● **PROBLEM TO SOLVE**: Show each line in the records below that contains the string "panel". Case counts.

Collected data entries:
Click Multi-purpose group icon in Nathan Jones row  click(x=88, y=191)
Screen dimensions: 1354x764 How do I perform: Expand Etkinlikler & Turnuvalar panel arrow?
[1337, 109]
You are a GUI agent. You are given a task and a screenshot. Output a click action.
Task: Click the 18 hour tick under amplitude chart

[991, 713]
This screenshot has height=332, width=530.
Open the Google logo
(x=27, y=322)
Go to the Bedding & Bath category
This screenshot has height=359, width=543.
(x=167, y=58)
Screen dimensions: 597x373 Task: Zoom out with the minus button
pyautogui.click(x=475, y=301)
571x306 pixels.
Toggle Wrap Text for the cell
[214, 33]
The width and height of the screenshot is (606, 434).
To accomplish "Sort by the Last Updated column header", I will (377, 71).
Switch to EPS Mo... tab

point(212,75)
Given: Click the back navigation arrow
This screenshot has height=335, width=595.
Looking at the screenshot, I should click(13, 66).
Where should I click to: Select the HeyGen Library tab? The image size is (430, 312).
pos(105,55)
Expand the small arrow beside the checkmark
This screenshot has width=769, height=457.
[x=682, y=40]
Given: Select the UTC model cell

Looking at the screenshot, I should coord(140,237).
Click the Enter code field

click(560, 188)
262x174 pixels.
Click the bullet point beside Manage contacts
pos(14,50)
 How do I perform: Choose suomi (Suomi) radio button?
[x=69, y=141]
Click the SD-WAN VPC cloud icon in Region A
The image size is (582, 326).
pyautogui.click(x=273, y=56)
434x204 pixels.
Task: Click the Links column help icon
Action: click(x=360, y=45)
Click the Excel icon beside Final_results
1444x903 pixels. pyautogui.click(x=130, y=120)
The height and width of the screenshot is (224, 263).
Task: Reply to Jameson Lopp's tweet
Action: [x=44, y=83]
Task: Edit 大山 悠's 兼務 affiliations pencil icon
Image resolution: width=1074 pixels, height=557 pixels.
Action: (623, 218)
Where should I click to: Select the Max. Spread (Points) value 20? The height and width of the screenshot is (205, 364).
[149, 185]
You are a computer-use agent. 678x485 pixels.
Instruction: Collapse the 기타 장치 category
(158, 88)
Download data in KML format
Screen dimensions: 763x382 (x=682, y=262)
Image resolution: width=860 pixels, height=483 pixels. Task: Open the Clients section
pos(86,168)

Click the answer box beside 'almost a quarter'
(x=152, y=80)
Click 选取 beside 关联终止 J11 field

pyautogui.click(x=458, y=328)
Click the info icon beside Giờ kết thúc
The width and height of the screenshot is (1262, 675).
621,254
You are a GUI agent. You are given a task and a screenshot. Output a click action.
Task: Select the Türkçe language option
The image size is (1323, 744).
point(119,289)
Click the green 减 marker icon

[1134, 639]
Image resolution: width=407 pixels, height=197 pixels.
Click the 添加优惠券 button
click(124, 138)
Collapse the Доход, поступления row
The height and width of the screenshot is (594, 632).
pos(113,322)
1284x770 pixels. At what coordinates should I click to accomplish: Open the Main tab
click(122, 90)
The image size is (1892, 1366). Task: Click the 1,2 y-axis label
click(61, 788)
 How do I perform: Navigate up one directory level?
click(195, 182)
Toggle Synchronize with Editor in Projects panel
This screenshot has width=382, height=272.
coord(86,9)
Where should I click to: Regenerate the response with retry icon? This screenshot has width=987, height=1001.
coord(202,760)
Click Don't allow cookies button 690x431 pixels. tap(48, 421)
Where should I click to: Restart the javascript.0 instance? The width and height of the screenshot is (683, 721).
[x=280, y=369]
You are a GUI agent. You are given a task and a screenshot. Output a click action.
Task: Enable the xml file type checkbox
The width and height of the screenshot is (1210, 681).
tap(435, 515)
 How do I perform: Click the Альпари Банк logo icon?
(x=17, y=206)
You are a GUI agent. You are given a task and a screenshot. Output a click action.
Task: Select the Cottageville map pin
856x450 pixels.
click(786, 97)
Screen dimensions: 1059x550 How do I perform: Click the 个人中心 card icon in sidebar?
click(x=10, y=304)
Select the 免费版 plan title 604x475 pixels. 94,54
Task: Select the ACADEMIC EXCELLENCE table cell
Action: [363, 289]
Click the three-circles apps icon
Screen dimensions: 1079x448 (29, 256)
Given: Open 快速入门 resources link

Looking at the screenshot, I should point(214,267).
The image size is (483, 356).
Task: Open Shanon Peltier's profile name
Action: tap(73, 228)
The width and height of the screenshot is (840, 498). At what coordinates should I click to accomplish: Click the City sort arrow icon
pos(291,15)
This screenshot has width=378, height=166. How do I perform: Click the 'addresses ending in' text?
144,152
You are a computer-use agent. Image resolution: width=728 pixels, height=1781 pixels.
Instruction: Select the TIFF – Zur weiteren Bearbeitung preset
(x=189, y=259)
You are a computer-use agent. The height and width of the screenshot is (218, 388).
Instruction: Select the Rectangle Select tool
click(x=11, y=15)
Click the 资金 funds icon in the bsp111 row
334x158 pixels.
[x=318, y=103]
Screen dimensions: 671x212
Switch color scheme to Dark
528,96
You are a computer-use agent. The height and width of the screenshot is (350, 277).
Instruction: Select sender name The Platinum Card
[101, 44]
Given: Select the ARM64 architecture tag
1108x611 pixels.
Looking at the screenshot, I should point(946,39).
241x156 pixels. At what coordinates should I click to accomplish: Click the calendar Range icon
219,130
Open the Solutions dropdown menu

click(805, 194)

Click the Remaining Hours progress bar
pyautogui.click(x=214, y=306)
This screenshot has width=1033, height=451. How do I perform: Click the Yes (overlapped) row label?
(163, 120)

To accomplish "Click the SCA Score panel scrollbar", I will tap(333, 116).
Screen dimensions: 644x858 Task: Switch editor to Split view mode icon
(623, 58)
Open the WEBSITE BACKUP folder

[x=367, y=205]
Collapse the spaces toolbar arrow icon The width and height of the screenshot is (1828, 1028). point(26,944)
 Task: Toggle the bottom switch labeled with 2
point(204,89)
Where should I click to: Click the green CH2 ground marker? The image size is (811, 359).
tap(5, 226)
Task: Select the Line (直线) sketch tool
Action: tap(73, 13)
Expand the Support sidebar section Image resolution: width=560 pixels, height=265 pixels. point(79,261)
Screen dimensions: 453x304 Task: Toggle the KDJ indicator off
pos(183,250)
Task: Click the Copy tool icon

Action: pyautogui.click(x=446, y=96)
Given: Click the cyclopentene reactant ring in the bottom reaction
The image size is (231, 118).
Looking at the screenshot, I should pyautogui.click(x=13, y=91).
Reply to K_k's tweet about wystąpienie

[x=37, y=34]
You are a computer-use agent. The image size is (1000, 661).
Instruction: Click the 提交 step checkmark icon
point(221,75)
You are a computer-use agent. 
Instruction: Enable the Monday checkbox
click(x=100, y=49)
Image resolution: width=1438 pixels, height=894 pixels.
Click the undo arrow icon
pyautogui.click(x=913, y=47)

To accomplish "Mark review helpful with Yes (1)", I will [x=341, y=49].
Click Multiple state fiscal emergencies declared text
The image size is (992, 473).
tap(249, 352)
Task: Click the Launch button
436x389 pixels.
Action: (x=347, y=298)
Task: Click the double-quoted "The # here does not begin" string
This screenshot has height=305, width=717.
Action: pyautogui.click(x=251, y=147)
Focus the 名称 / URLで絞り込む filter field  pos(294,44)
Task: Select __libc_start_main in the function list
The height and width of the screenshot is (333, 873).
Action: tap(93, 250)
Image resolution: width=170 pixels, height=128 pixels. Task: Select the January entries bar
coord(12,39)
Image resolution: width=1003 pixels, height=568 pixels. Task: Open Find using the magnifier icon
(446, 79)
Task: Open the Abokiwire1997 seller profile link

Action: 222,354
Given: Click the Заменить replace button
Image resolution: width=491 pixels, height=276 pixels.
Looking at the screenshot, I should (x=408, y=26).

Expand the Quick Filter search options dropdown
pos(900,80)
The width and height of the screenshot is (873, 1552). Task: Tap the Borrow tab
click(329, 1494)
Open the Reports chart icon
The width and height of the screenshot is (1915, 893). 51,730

● **SOLUTION BELOW**:
Screen dimensions: 1354x764 How do I perform: Expand Etkinlikler & Turnuvalar panel arrow?
Toggle Synchronize with Editor in Projects panel
To accomplish "Click the SCA Score panel scrollbar", I will tap(333, 116).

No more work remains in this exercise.